Exercise instructions ▸
Here are some records. Repeat them all exactly.

The input ▸

--- START ---

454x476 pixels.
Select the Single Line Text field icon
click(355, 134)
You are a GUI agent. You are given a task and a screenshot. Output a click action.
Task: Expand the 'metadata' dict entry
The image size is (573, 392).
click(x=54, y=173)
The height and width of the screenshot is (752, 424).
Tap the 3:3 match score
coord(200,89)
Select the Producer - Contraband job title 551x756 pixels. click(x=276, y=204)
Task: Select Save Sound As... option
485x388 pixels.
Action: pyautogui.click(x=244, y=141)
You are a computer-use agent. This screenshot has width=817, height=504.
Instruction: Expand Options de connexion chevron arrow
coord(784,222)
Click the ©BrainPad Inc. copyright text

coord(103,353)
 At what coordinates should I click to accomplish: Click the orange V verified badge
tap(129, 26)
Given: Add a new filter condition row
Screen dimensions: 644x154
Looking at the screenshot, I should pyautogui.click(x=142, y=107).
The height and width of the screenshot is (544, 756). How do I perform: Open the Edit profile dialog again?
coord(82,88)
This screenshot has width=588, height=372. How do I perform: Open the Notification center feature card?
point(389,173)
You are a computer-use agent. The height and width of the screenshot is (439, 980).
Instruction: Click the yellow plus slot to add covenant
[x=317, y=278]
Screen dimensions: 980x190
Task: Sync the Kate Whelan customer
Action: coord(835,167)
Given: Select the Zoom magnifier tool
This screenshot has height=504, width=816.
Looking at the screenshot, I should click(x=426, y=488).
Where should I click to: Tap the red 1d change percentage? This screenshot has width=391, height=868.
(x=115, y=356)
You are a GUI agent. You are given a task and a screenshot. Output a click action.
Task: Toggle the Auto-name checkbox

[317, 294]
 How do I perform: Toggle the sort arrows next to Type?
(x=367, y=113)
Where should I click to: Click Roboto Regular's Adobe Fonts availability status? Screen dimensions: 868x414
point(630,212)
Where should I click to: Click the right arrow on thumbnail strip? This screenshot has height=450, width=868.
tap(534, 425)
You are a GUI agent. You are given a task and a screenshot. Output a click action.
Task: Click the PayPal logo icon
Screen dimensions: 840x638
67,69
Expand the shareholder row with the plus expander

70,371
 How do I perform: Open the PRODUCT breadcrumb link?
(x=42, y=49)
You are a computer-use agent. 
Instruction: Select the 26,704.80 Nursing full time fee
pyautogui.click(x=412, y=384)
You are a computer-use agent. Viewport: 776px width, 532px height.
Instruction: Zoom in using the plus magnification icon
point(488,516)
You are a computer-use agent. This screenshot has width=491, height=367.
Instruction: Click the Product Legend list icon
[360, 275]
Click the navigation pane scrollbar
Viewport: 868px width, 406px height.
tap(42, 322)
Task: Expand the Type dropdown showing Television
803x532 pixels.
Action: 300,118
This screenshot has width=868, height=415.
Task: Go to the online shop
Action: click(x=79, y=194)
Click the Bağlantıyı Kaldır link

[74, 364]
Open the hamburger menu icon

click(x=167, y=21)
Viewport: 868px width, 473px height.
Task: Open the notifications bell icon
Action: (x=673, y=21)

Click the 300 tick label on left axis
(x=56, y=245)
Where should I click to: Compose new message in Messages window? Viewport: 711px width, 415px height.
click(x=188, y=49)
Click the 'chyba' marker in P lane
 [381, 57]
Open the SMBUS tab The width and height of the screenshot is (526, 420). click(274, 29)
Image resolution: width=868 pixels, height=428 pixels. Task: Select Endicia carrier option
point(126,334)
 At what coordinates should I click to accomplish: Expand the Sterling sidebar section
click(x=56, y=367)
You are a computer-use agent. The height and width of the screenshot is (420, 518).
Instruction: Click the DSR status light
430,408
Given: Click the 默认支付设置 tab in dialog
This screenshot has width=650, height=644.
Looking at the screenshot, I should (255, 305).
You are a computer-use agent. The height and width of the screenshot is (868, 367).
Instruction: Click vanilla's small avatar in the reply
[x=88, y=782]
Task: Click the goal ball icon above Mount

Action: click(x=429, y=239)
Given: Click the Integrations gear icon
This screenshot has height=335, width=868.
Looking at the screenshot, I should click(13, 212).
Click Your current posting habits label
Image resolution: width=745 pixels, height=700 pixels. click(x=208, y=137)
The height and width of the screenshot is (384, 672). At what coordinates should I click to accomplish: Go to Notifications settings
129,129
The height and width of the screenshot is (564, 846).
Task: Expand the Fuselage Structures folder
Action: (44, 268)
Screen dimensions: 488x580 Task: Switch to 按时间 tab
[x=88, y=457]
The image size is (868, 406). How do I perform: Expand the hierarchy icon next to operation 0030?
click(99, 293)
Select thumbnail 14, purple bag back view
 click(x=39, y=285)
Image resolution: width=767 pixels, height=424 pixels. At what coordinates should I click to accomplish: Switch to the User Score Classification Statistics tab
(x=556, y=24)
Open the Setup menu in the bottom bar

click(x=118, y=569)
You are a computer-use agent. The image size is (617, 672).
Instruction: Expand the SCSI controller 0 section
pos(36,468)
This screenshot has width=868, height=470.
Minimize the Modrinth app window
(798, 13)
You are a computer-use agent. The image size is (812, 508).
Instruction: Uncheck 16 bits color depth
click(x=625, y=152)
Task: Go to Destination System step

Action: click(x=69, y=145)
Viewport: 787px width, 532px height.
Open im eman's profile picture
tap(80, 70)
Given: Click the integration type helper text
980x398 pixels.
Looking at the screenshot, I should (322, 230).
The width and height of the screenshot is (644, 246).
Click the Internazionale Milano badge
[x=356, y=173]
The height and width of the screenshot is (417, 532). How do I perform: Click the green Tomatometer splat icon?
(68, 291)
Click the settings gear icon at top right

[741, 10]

--- END ---

Exercise response ▸
454x476 pixels.
Select the Single Line Text field icon
click(355, 134)
You are a GUI agent. You are given a task and a screenshot. Output a click action.
Task: Expand the 'metadata' dict entry
The image size is (573, 392).
click(x=54, y=173)
The height and width of the screenshot is (752, 424).
Tap the 3:3 match score
coord(200,89)
Select the Producer - Contraband job title 551x756 pixels. click(x=276, y=204)
Task: Select Save Sound As... option
485x388 pixels.
Action: pyautogui.click(x=244, y=141)
You are a computer-use agent. This screenshot has width=817, height=504.
Instruction: Expand Options de connexion chevron arrow
coord(784,222)
Click the ©BrainPad Inc. copyright text

coord(103,353)
 At what coordinates should I click to accomplish: Click the orange V verified badge
tap(129, 26)
Given: Add a new filter condition row
Screen dimensions: 644x154
Looking at the screenshot, I should pyautogui.click(x=142, y=107).
The height and width of the screenshot is (544, 756). How do I perform: Open the Edit profile dialog again?
coord(82,88)
This screenshot has width=588, height=372. How do I perform: Open the Notification center feature card?
point(389,173)
You are a computer-use agent. The height and width of the screenshot is (439, 980).
Instruction: Click the yellow plus slot to add covenant
[x=317, y=278]
Screen dimensions: 980x190
Task: Sync the Kate Whelan customer
Action: coord(835,167)
Given: Select the Zoom magnifier tool
This screenshot has height=504, width=816.
Looking at the screenshot, I should click(x=426, y=488).
Where should I click to: Tap the red 1d change percentage? This screenshot has width=391, height=868.
(x=115, y=356)
You are a GUI agent. You are given a task and a screenshot. Output a click action.
Task: Toggle the Auto-name checkbox

[317, 294]
 How do I perform: Toggle the sort arrows next to Type?
(x=367, y=113)
Where should I click to: Click Roboto Regular's Adobe Fonts availability status? Screen dimensions: 868x414
point(630,212)
Where should I click to: Click the right arrow on thumbnail strip? This screenshot has height=450, width=868.
tap(534, 425)
You are a GUI agent. You are given a task and a screenshot. Output a click action.
Task: Click the PayPal logo icon
Screen dimensions: 840x638
67,69
Expand the shareholder row with the plus expander

70,371
 How do I perform: Open the PRODUCT breadcrumb link?
(x=42, y=49)
You are a computer-use agent. 
Instruction: Select the 26,704.80 Nursing full time fee
pyautogui.click(x=412, y=384)
You are a computer-use agent. Viewport: 776px width, 532px height.
Instruction: Zoom in using the plus magnification icon
point(488,516)
You are a computer-use agent. This screenshot has width=491, height=367.
Instruction: Click the Product Legend list icon
[360, 275]
Click the navigation pane scrollbar
Viewport: 868px width, 406px height.
tap(42, 322)
Task: Expand the Type dropdown showing Television
803x532 pixels.
Action: 300,118
This screenshot has width=868, height=415.
Task: Go to the online shop
Action: click(x=79, y=194)
Click the Bağlantıyı Kaldır link

[74, 364]
Open the hamburger menu icon

click(x=167, y=21)
Viewport: 868px width, 473px height.
Task: Open the notifications bell icon
Action: (x=673, y=21)

Click the 300 tick label on left axis
(x=56, y=245)
Where should I click to: Compose new message in Messages window? Viewport: 711px width, 415px height.
click(x=188, y=49)
Click the 'chyba' marker in P lane
 [381, 57]
Open the SMBUS tab The width and height of the screenshot is (526, 420). click(274, 29)
Image resolution: width=868 pixels, height=428 pixels. Task: Select Endicia carrier option
point(126,334)
 At what coordinates should I click to accomplish: Expand the Sterling sidebar section
click(x=56, y=367)
You are a computer-use agent. The height and width of the screenshot is (420, 518).
Instruction: Click the DSR status light
430,408
Given: Click the 默认支付设置 tab in dialog
This screenshot has width=650, height=644.
Looking at the screenshot, I should (255, 305).
You are a computer-use agent. The height and width of the screenshot is (868, 367).
Instruction: Click vanilla's small avatar in the reply
[x=88, y=782]
Task: Click the goal ball icon above Mount

Action: click(x=429, y=239)
Given: Click the Integrations gear icon
This screenshot has height=335, width=868.
Looking at the screenshot, I should click(13, 212).
Click Your current posting habits label
Image resolution: width=745 pixels, height=700 pixels. click(x=208, y=137)
The height and width of the screenshot is (384, 672). At what coordinates should I click to accomplish: Go to Notifications settings
129,129
The height and width of the screenshot is (564, 846).
Task: Expand the Fuselage Structures folder
Action: (44, 268)
Screen dimensions: 488x580 Task: Switch to 按时间 tab
[x=88, y=457]
The image size is (868, 406). How do I perform: Expand the hierarchy icon next to operation 0030?
click(99, 293)
Select thumbnail 14, purple bag back view
 click(x=39, y=285)
Image resolution: width=767 pixels, height=424 pixels. At what coordinates should I click to accomplish: Switch to the User Score Classification Statistics tab
(x=556, y=24)
Open the Setup menu in the bottom bar

click(x=118, y=569)
You are a computer-use agent. The image size is (617, 672).
Instruction: Expand the SCSI controller 0 section
pos(36,468)
This screenshot has width=868, height=470.
Minimize the Modrinth app window
(798, 13)
You are a computer-use agent. The image size is (812, 508).
Instruction: Uncheck 16 bits color depth
click(x=625, y=152)
Task: Go to Destination System step

Action: click(x=69, y=145)
Viewport: 787px width, 532px height.
Open im eman's profile picture
tap(80, 70)
Given: Click the integration type helper text
980x398 pixels.
Looking at the screenshot, I should (322, 230).
The width and height of the screenshot is (644, 246).
Click the Internazionale Milano badge
[x=356, y=173]
The height and width of the screenshot is (417, 532). How do I perform: Click the green Tomatometer splat icon?
(68, 291)
Click the settings gear icon at top right

[741, 10]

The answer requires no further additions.